*** Opening Passage for review ***
What bothers me is that he would be offended by my opinion, or perhaps by my expression of my opinion.

I have probably written about tolerance before.  Being tolerant does not mean not caring about an issue.  It means having a strong opinion but treating others respectfully who hold a different opinion.  Many people who are not religious believe that they are tolerant when they are actually indifferent and condescending.  That is, their attitude is “all religious ideas are nonsense, so it really does not matter what nonsense you believe.”  However, changes in society are forcing these people to recognize that this is not true–that it really does matter what one believes about God, because that in turn controls what one believes about many practical issues, such as abortion, homosexuality, and the “norms” of society.  The criticism is that some religious people–those who disagree with the current attitudes on specific issues–are intolerant; the truth is that those who hold to those current attitudes are proving to be less tolerant.

Being tolerant does not mean that we all agree.  It means that we agree to disagree amicably, and to allow each other to hold differing opinions, to live by them as our own beliefs dictate, and to discuss them openly.  That’s all First Amendment:  the absolute protection of religious and political opinion.  Today those who hold certain viewpoints also hold the opinion that to disagree with those viewpoints ought to be criminal.  We encounter it in the homosexual marriage debate; it is rampant in the environmental field; it appears in issues related to reproductive choice.  If you do not agree with the approved opinion (whether or not it is held by the majority), you will not be tolerated.

On the specific issue of homosexuality, I agree that homosexuality is “natural”; it is as natural as heroin addiction:  you can encourage it, and once you’ve got it you probably can never really be fully rid of it.  There is sufficient evidence that homosexuality is not fixed in the genes, but involves environmental factors and choices on some level.  The position that the unborn are as human as their mothers and deserve equal protection equal to that extended to their mothers–and probably then some, as they are the more vulnerable class–is certainly defensible.  The issue of whether global warming is heading us into an environmental disaster, or whether it is instead staving off potentially disastrous global cooling and an ice age, can also be debated.

I hold some opinions which are apparently minority viewpoints, but I hold them honestly because of what I consider solid rational bases.  To say “I am sorry if that offends you” is not really an apology; it is more an expression of compassion for your disability, that you are such a person as would be offended by the expression of an opinion with which you disagree.  I think better of you than that.  I respect you and your opinions, even, or perhaps particularly, where I disagree.  I am willing to hear your evidence and your arguments.  I expect only the same courtesy in response.
*** Closing Passage for review ***
*** Opening Dataset excerpts ***
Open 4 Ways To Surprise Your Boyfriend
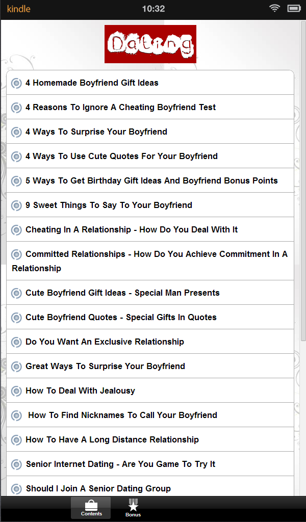This screenshot has width=306, height=522. 96,132
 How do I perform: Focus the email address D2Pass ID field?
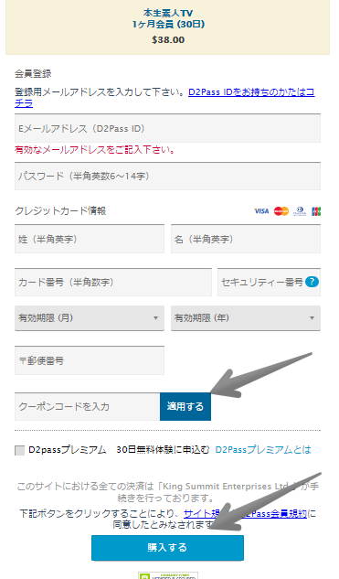167,128
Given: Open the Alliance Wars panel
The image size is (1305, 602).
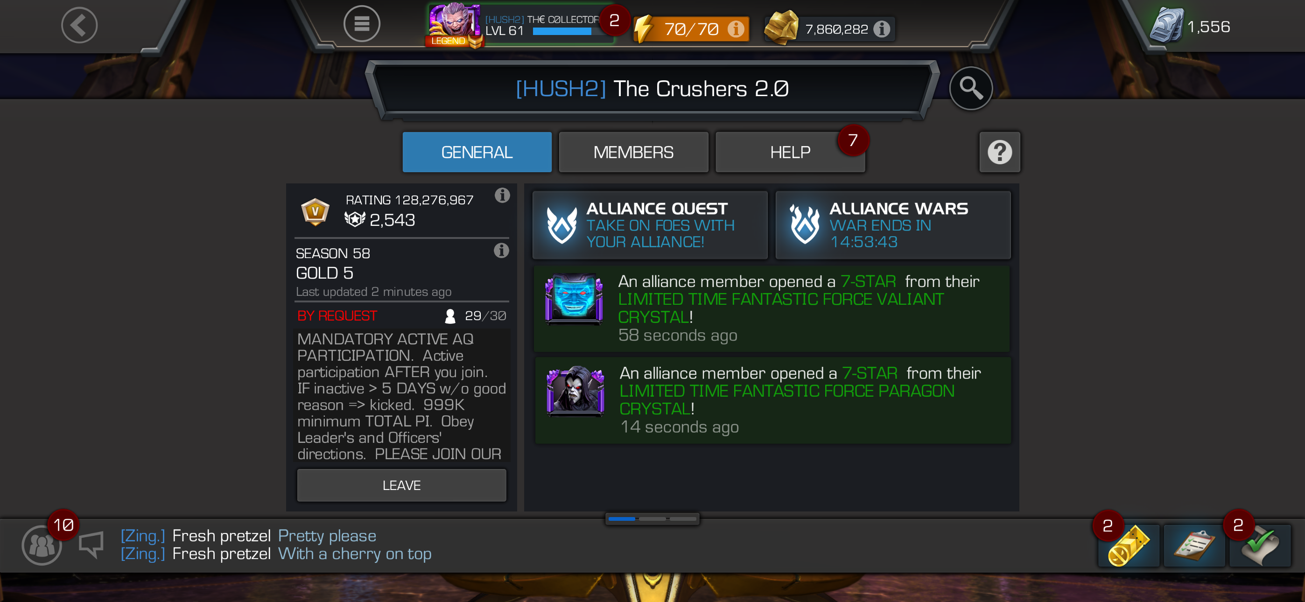Looking at the screenshot, I should [893, 225].
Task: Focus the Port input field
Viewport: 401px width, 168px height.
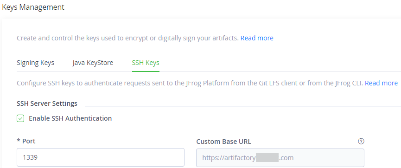Action: pyautogui.click(x=101, y=157)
*** Closing Dataset excerpts ***
Write out, word for word, the part of the essay on tolerance starting at "On the specific" and ending at "also be debated.".

On the specific issue of homosexuality, I agree that homosexuality is “natural”; it is as natural as heroin addiction:  you can encourage it, and once you’ve got it you probably can never really be fully rid of it.  There is sufficient evidence that homosexuality is not fixed in the genes, but involves environmental factors and choices on some level.  The position that the unborn are as human as their mothers and deserve equal protection equal to that extended to their mothers–and probably then some, as they are the more vulnerable class–is certainly defensible.  The issue of whether global warming is heading us into an environmental disaster, or whether it is instead staving off potentially disastrous global cooling and an ice age, can also be debated.